Ha un carattere difficile, Marlon Brando. Trascorre la vita ai margini dello star system, si impegna per i diritti civili e a favore dei Nativi americani. Come segno di solidarietà a questi ultimi, nel 1973 rifiuta il suo secondo Oscar, per Il Padrino. Ma è anche un “Divo” senza se e senza ma. Nel 1961 è costretto ad auto-dirigersi per un progetto a cui tiene molto, il western I due volti della vendetta. Le sue pretese e le sue imposizioni da primo attore hanno messo in fuga una schiera di registi, compresi due duri come Stanley Kubrick e Sam Peckinpah. Risultato, nella sua unica prova dietro la cinepresa, partorisce un film morboso e malato, pieno di primi piani di se stesso, in cui il giovane bandito Brando e l’anziano collega Karl Malden si chiamano tra loro “Kid” e “Dad” (“Figlio” e “Padre”). Sicuramente uno dei titoli più atipici del western americano.

Nel 1971, a 47 anni, si tinge i capelli, si imbottisce le guance di ovatta e sbaraglia la concorrenza di tutti gli anziani big di Hollywood per il ruolo di Don Vito Corleone. L’interpretazione forse più post-moderna della sua carriera. Uno degli attori simbolo della contestazione, all’alba degli anni ’70, ridefinisce le coordinate del gangster film “classico”. La saga dei Corleone, nelle mani  di uno dei registi simbolo della New Hollywood, si trasforma in un’autentica “tragedia greca”, quella di un re e dei suoi eredi. Sul set de “Il Padrino” nasce l’amicizia tra Marlon Brando e Francis Ford Coppola.

Nel 1976, con Missouri, il divo affronta uno dei temi classici del nuovo western “politico” americano, quello dello scontro epocale tra l’anarchismo degli ultimi razziatori ladri di bestiame e gli “uomini di legge”, cioè assassini pagati dai proprietari terrieri per eliminare le minacce alle loro proprietà. Il film, diretto da uno dei maestri del filone, Arthur Penn, è un fallimento commerciale. Ma Brando, come sempre, dà magistralmente vita a un bounty killer dall’apparenza improbabile, che viaggia per il west con un armamentario di sapone, sali da bagno, acqua di colonia, dopobarba, che rivelerà tutta la sua ferocia nella guerra contro il bandito Jack Nicholson, pistolero in cerca di una redenzione impossibile.
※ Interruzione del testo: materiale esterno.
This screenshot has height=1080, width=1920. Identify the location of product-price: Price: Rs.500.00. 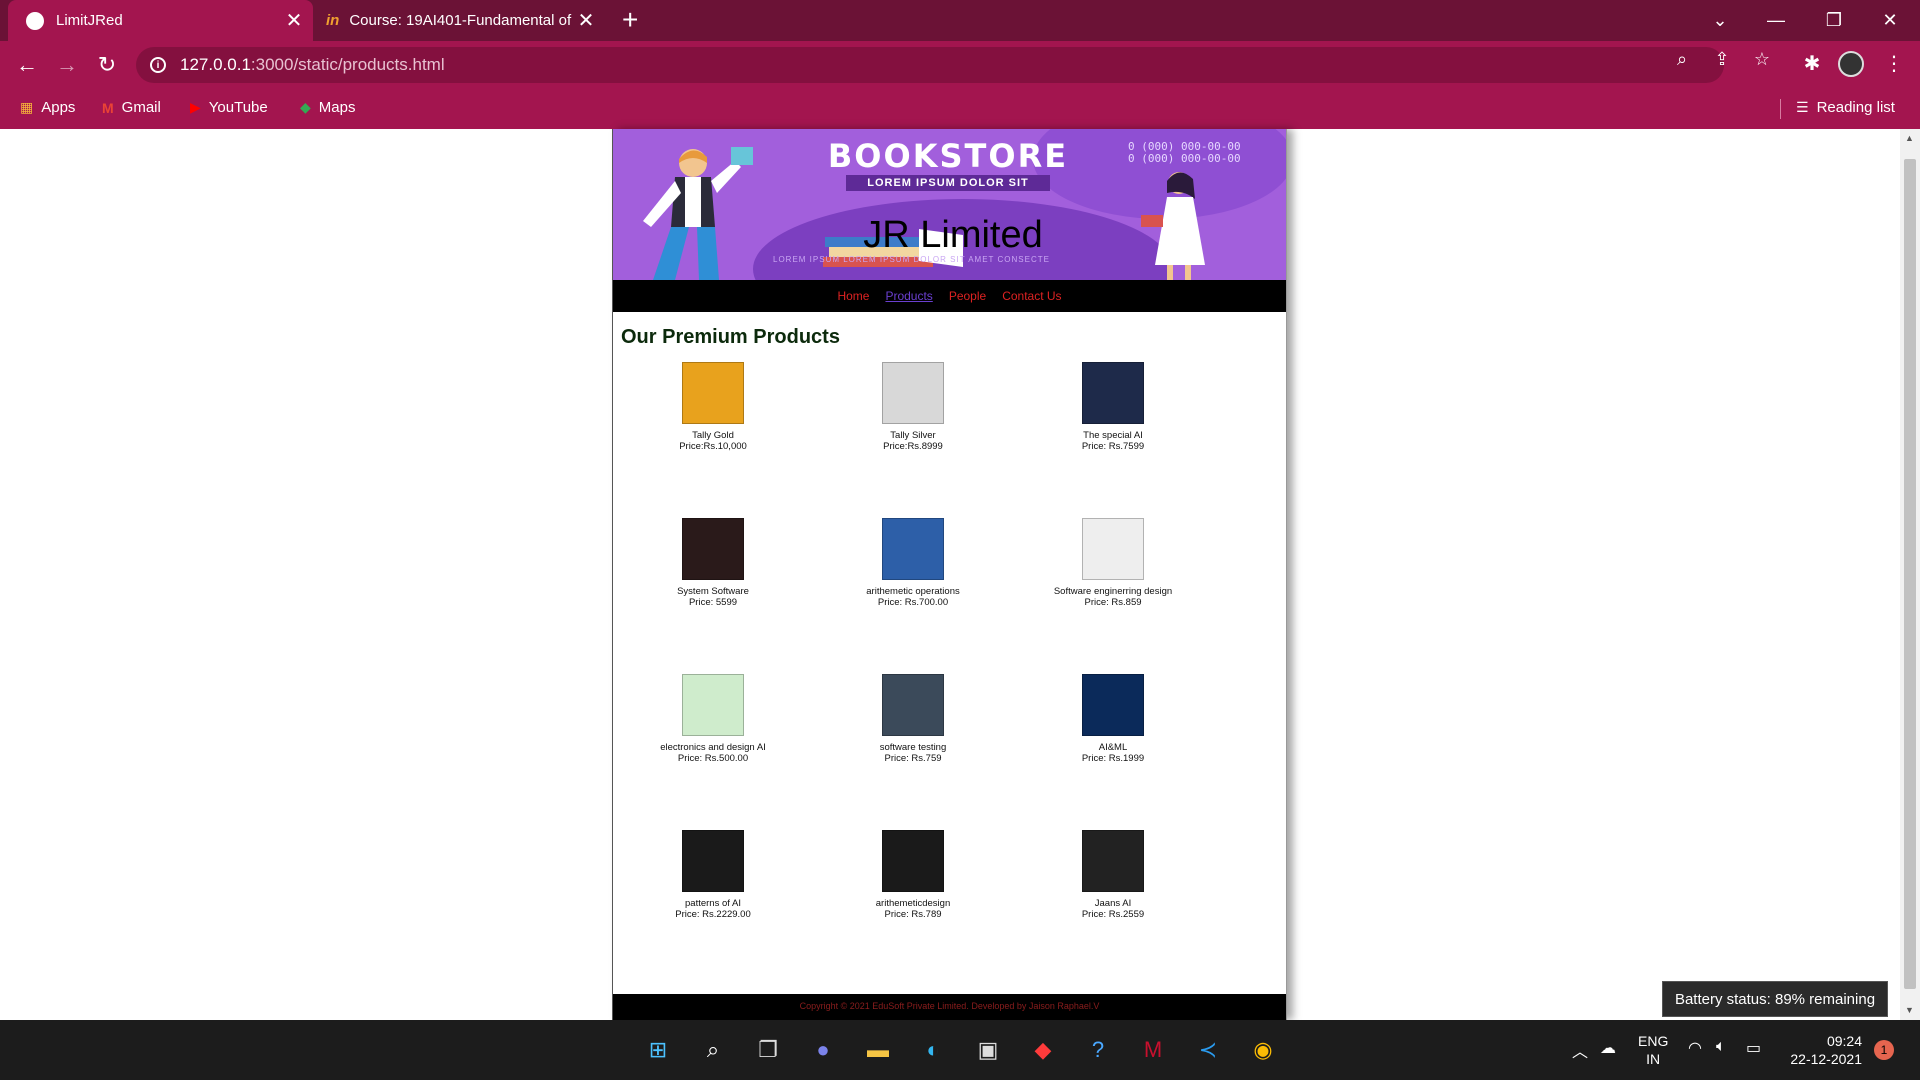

L’amicizia con Coppola si conclude nel 1979 su un altro set, quello di Apocalypse Now. La produzione è una delle più travagliate che la storia ricordi. Tra gli innumerevoli guai, si rende necessario girare da capo alcune inquadrature. Per farlo, Brando pretende un milione di dollari. La casa di produzione di Coppola rischia il fallimento. “Così impara a fare il servo dei produttori” commenterà il divo, riferendosi all’ex-amico regista, che lo meriti o no.

Nel 2006, due anni dopo la sua scomparsa, Marlon Brando rivive sullo schermo in Superman returns di Brian Synger, tramite alcune sequenze inedite risalenti al 1978, quando, nel primo “Superman”, aveva interpretato il padre del super-eroe. Dopo una vita in lotta contro tutto e tutti, è riuscito a spuntarla anche sulla morte.